Kim Jong Un’s New Year’s Address: The Art of Propaganda

Kim Jong Un’s New Year’s address got a makeover in 2019. Gone was the lectern and flowers in front of a large assembly hall, and in came an armchair and a more relaxed style. KCTV thankfully got rid of most of the absurd recorded applause that punctuated his speech in previous years, although snippets were still used at the start and end.

The broadcast was set up with a shot of the clock in Pyongyang striking midnight and then a shot of the central offices of the Workers’ Party of Korea.

The late-night shot of the Worker’s Party building is a frequently used scene in North Korean propaganda. It’s meant to show that even in dead of night, the lights are on and the party is working for the North Korean people.

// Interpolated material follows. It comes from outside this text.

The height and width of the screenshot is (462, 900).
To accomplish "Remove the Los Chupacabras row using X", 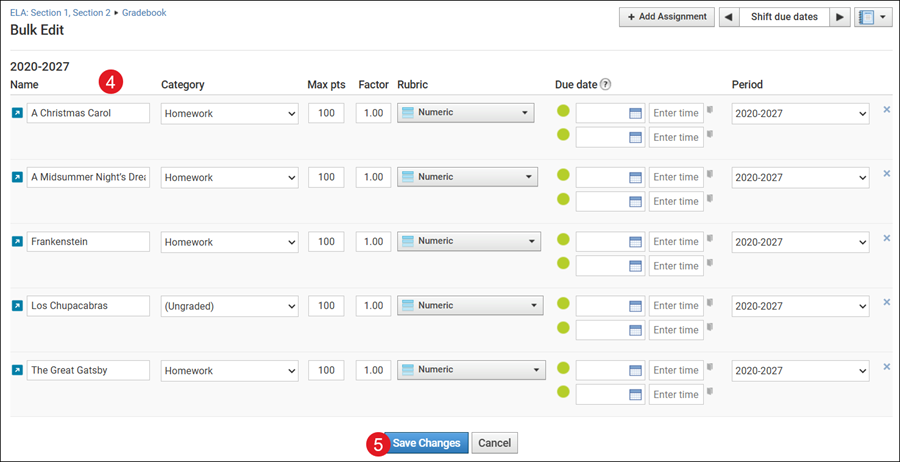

Then, a shot of Kim apparently inside the building, strolling towards the room where he would give the address — another propaganda message for the people. While they were seeing in the new year, Kim Jong Un was still hard at work.

The broadcast was recorded with three cameras. One providing the wide shot shown above and a couple on either side for close-ups.

To understand what a departure this is from previous speeches, take a look at the style from previous years. This first example is from 2017 but a similar set-up has been used each year since 2013 when the broadcasts started. While the sets were consistent during that time frame, Kim did transition from the traditional Mao suit to a western-style suit in 2017.

And then there was the clock. Many have noted this oddity, perhaps oversight, already. However, once my attention was brought to it, I couldn’t take my eyes off it. The speech lasted 32 minutes on TV, and was clearly set up to be taking place at midnight. But when Kim finished speaking the clock read a little before 1am.

OK, so he messed up some lines or perhaps wanted to put some more emphasis on certain topics. Anyone who has recorded video knows it’s very difficult to do it perfectly.

What was more interesting was the way this moving clock was treated. The first time we see it is after about 1 minute and 20 seconds of the broadcast.

It shows just after midnight, so more or less correct. Here it is at 3 minutes in:

Still on track. And 7 minutes 20 seconds into the speech:

Time is starting to get ahead of the speech. It clearly shows 10 minutes past the hour. Here it is at 8 minutes 45 seconds into the broadcast:

This is interesting. In those 90 seconds, the minute hand did not appear to have moved at all. It is difficult to determine the precise degree of movement due to the limited resolution of the broadcast, but the movement does not seem to be normal.

That was not the only problem. If you look at the close-up of the clock face, at one point the camera moves from side to side ever so slightly but the clock face doesn’t move in the same way.

It almost appears as if a video editor has replaced the clock face, although for a few seconds Kim’s face partly obscures the clock face, which would make such a post-production replacement a more difficult job. It could perhaps be down to the way the video compression interpreted the movement, although during that sequence, nothing else in the camera frame, such as the other items on the desk, moved differently than the overall video movement.

Back to the clock hands. At 16 minutes and 15 seconds in, it was already about 27 minutes past the hour.

However, take a closer look at the hour hand. It has clearly been moved backwards from where it was before and is now only a fraction past the top of the hour, despite the minute hand being at almost half past.

At 27 minutes in, the hour hand has moved forward, but only appears to be at the half hour mark, despite the minute hand position.

And to wrap things up, a few seconds before the end of the 32-minute speech, the time is close to 52 minutes past the hour but that hour hand is still on the half hour. It is certainly a peculiar clock.

While this year’s set makeover was likely intended to make Kim Jong Un look like a more normal leader, the obvious, yet avoidable problems with the handling of this clock, as well as a few more oddities noted by other experts, seem to suggest North Korea’s propaganda team still has a lot to learn about how to handle Kim’s growing public presence.